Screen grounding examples
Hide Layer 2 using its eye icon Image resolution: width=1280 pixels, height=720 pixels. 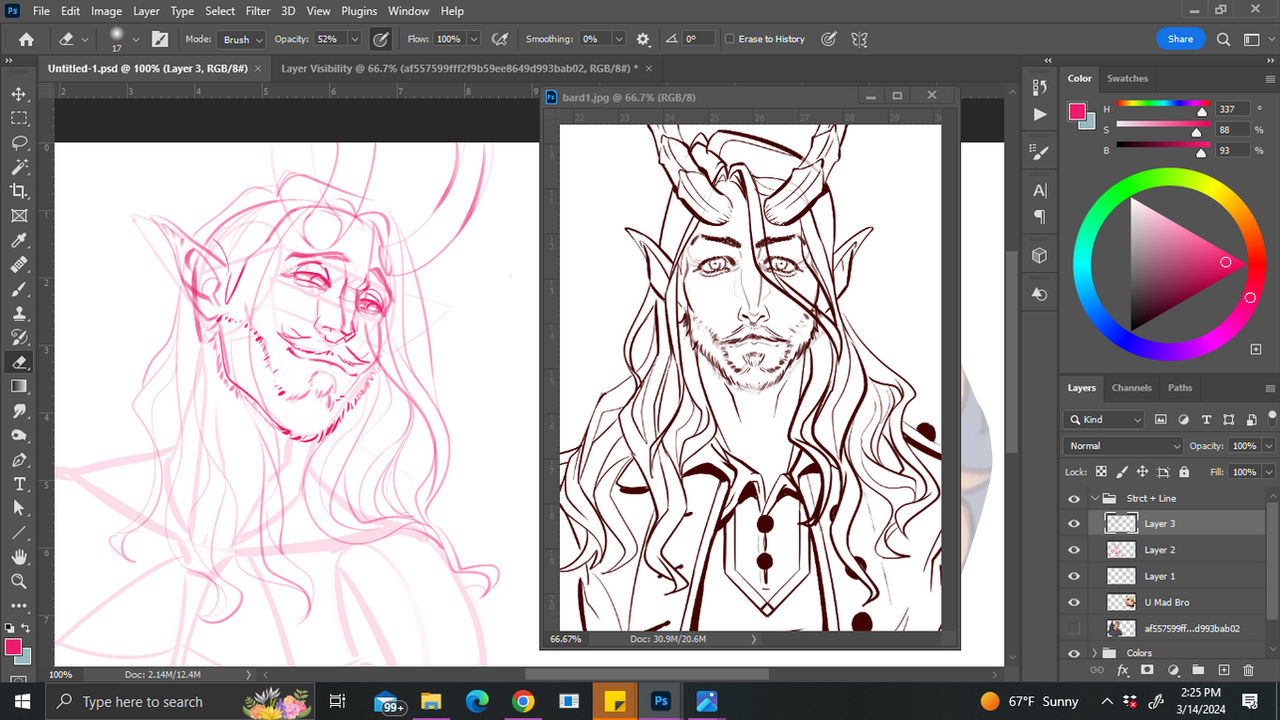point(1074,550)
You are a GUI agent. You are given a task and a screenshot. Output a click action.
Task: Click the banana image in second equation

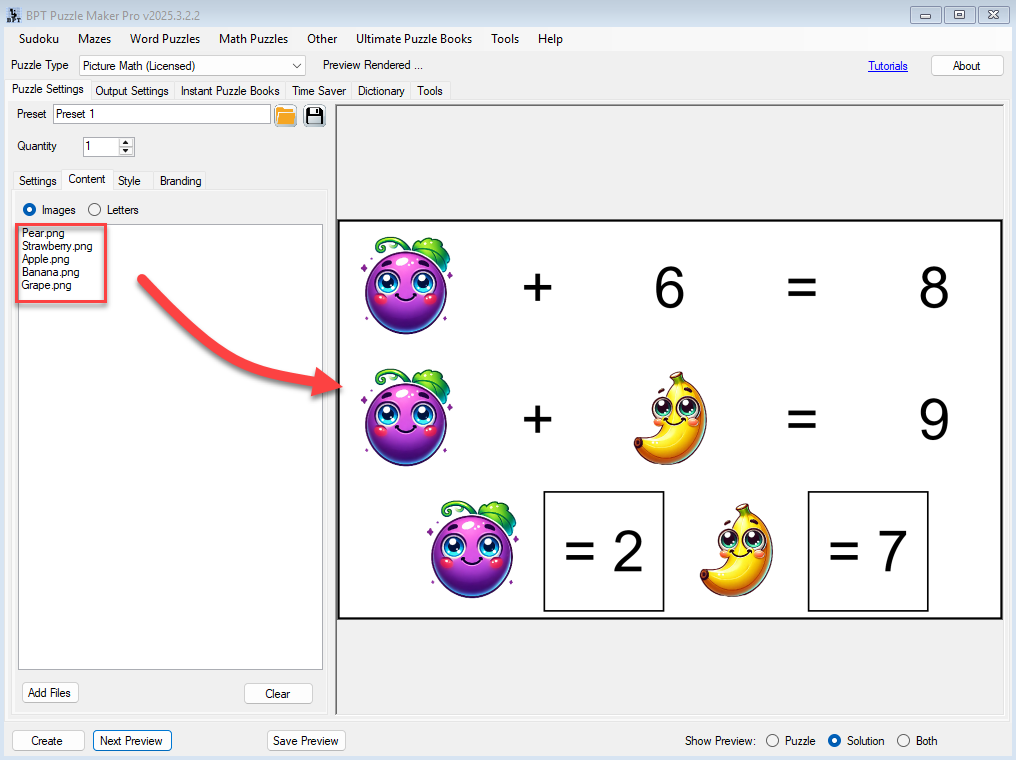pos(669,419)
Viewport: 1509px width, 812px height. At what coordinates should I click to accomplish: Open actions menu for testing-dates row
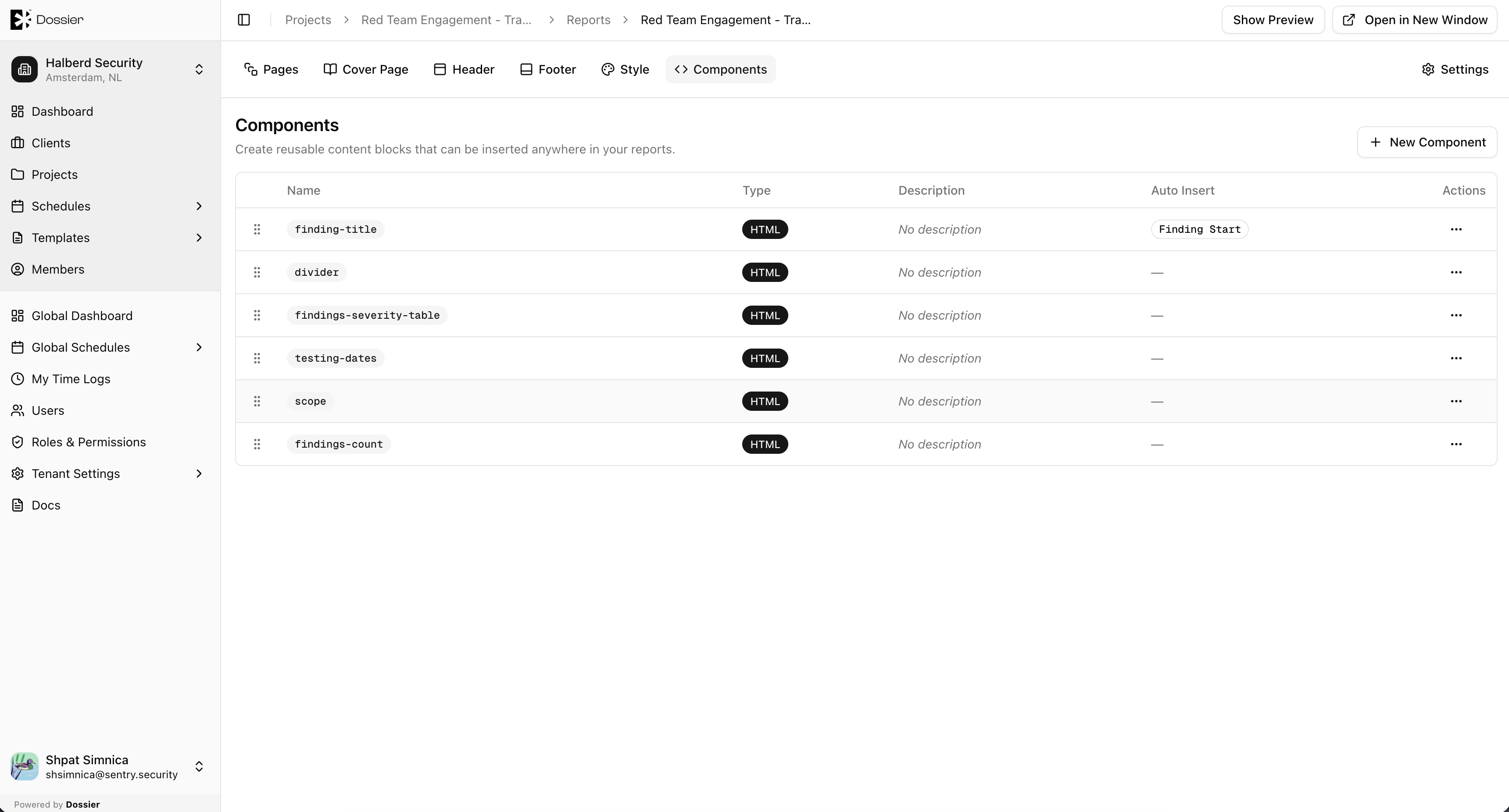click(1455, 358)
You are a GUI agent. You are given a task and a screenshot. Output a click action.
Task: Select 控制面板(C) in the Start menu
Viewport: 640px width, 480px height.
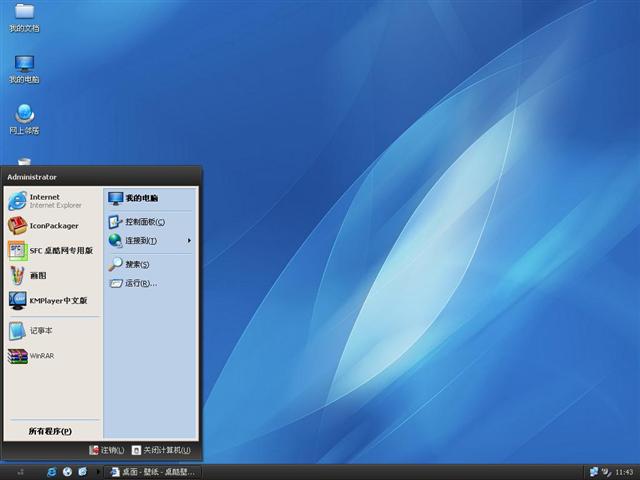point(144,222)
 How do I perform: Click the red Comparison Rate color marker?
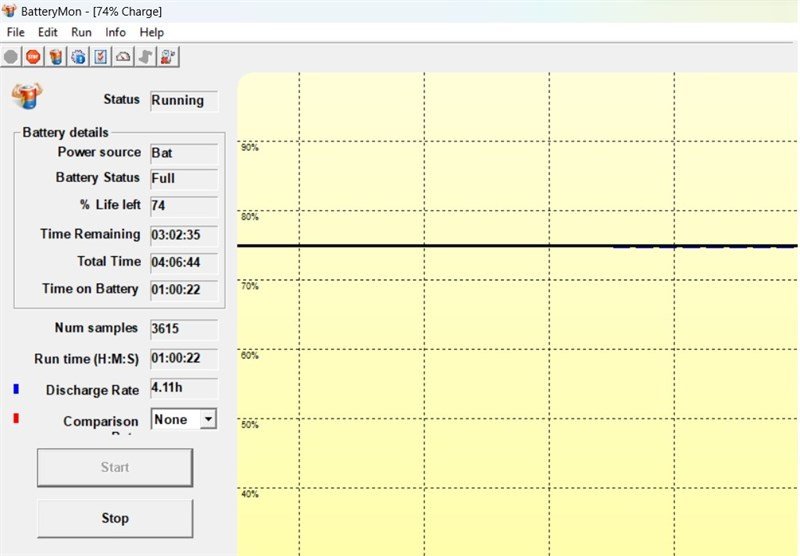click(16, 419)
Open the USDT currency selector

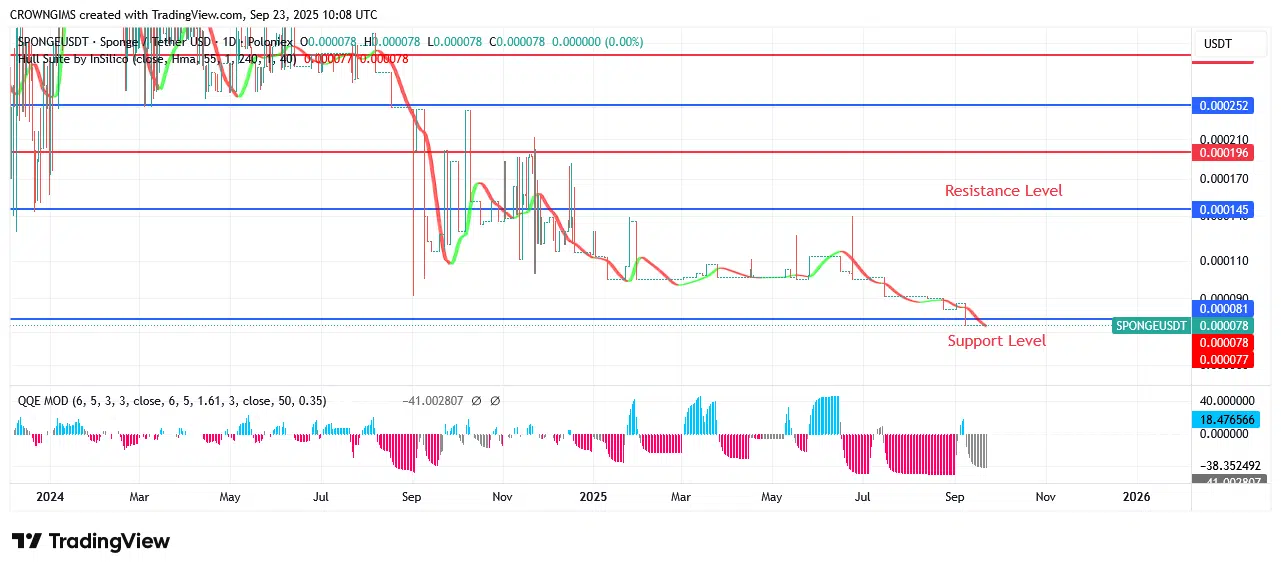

**Problem to work on:**
Retype the records from the line containing "Viewport: 1509px width, 812px" through the end of the records, with both ends included. Leave the pictures out.

**Solved exercise:**
Viewport: 1509px width, 812px height. At what coordinates should I click to accomplish: Open actions menu for testing-dates row
click(1455, 358)
You are a GUI agent. You are given a task and a screenshot. Output a click action.
Task: Select 控制面板(C) in the Start menu
Viewport: 640px width, 480px height.
point(144,222)
 How do I perform: Click the red Comparison Rate color marker?
click(16, 419)
Open the USDT currency selector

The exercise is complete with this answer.